Task prompt:
If a line of the records contains the string "Патріарх", copy it out.

Saved entries:
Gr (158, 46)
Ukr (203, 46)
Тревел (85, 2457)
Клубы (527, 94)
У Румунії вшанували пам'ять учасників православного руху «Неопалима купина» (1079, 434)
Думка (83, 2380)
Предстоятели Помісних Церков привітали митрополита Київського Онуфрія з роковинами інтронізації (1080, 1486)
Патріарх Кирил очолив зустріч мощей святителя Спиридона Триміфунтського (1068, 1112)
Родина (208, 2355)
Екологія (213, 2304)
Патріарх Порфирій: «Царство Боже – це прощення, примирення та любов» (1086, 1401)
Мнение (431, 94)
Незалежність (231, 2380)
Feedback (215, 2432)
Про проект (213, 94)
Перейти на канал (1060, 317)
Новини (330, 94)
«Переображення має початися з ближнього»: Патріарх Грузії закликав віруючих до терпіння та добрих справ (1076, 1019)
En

...

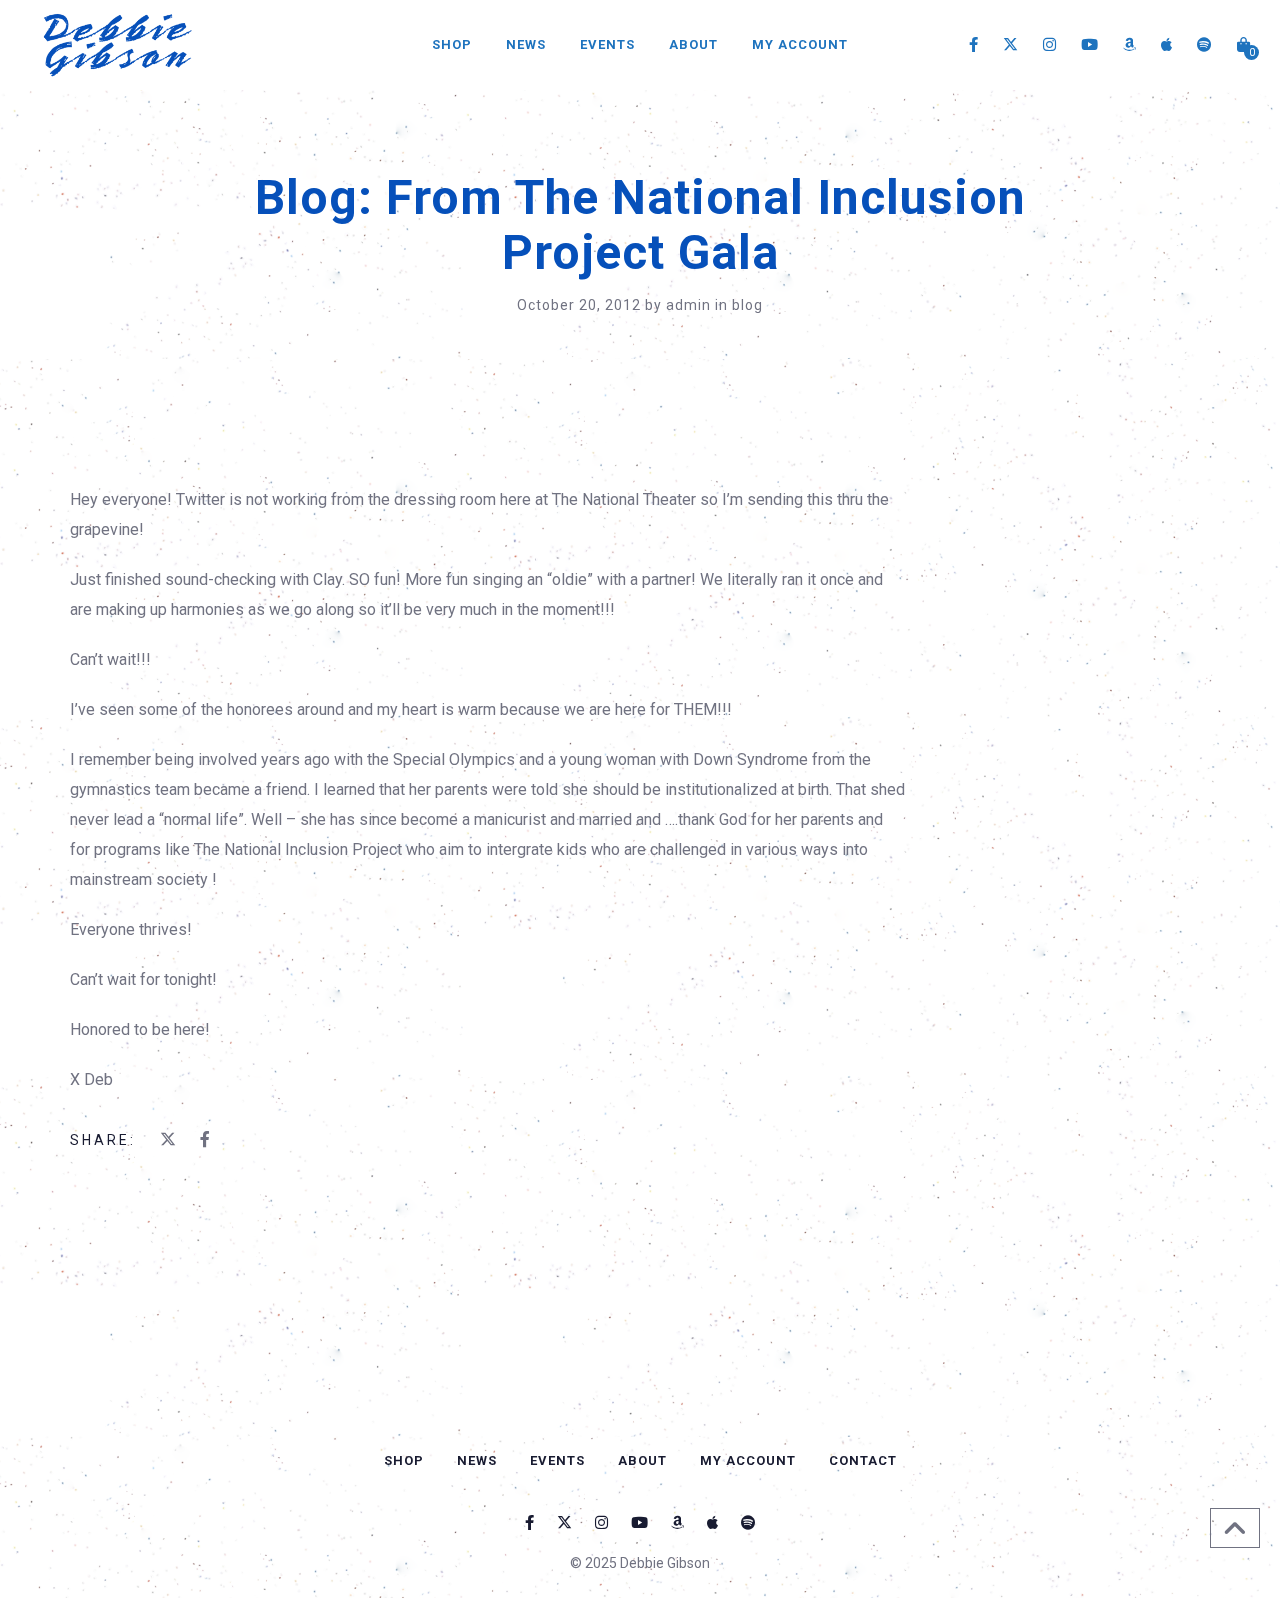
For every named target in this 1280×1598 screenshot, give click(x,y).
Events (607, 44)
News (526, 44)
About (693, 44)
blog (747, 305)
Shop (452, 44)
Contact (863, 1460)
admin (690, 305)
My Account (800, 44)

Answer box:
Патріарх Кирил очолив зустріч мощей святителя Спиридона Триміфунтського (1068, 1112)
Патріарх Порфирій: «Царство Боже – це прощення, примирення та любов» (1086, 1401)
«Переображення має початися з ближнього»: Патріарх Грузії закликав віруючих до терпіння та добрих справ (1076, 1019)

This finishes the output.